Statement on United States Recognition of the Former Yugoslav Republics


The United States recognizes Bosnia-Hercegovina, Croatia, and Slovenia as sovereign and independent states and will begin immediate consultations to establish full diplomatic relations. The United States accepts the pre-crisis Republic borders as the legitimate international borders of Bosnia-Hercegovina, Croatia, and Slovenia.

We take this step because we are satisfied that these states meet the requisite criteria for recognition. We acknowledge the peaceful and democratic expression of the will of citizens of these states for sovereignty.

We will continue to work intensively with the European Community and its member states to resolve expeditiously the outstanding issues between Greece and the Republic of Macedonia, thus enabling the U.S. to recognize formally the independence of that Republic as well. The United States will also discuss with the Governments of Serbia and Montenegro their interest in remaining in a common state known as Yugoslavia.

In light of our decisions on recognition, the U.S. will lift economic sanctions from Bosnia-Hercegovina, Croatia, Macedonia, and Slovenia. Sanctions were applied to Yugoslavia on December 6, 1991. We will lift sanctions against Serbia and Montenegro contingent on Belgrade's lifting the economic blockades directed against Bosnia-Hercegovina and Macedonia. The U.N. arms embargo remains in effect.

It has been U.S. policy throughout the Yugoslav crisis to accept any resolution arrived at peacefully, democratically, and by negotiation. The United States strongly supports the U.N. peacekeeping plan, as worked out by Cyrus Vance, and the full deployment of the U.N. peacekeeping force. We continue to support the EC Peace Conference as the indispensable forum for the parties to reach a peaceful settlement of their dispute and to establish the basis for future relations. U.S. recognition is without prejudice to any future association Yugoslav successor states might agree to establish.

The United States views the demonstrated commitment of the emerging states to respect borders and to protect all Yugoslav nationalities as an essential element in establishing full diplomatic relations. Equally, we view such a commitment by Serbia and Montenegro as essential to proceed in discussions on their future status.

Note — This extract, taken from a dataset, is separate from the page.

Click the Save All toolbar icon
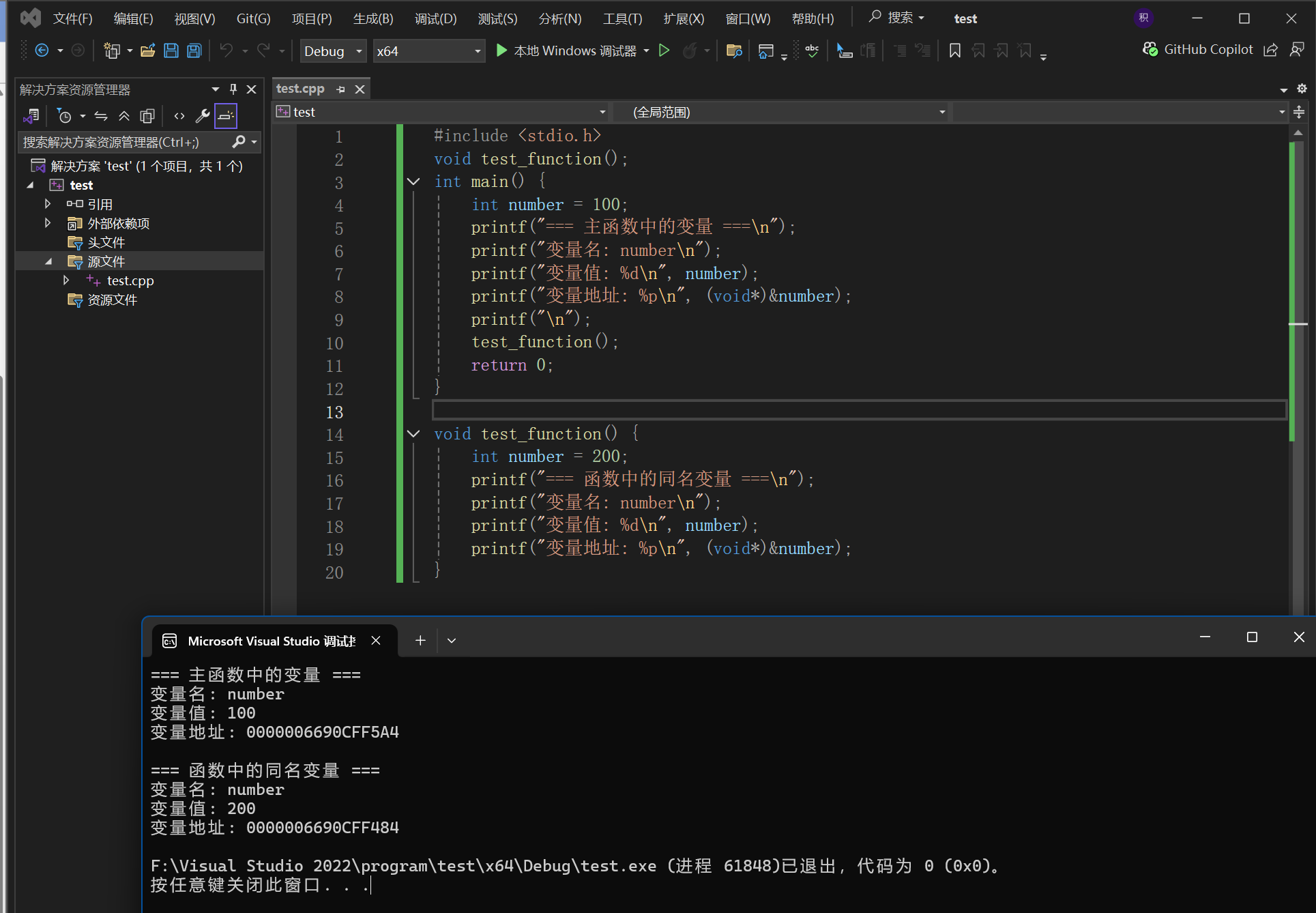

The deployment of the U.N. peacekeeping force, the continuation of the EC Peace Conference, and the process of international recognition offer all of the former Yugoslav Republics an historic opportunity to reject decisively the tragic violence which has marked this crisis. Continued commitment to peaceful dialog should lead toward reconciliation, toward integration within Europe, and toward cordial and productive relations with the United States. The United States will continue to work to achieve these goals.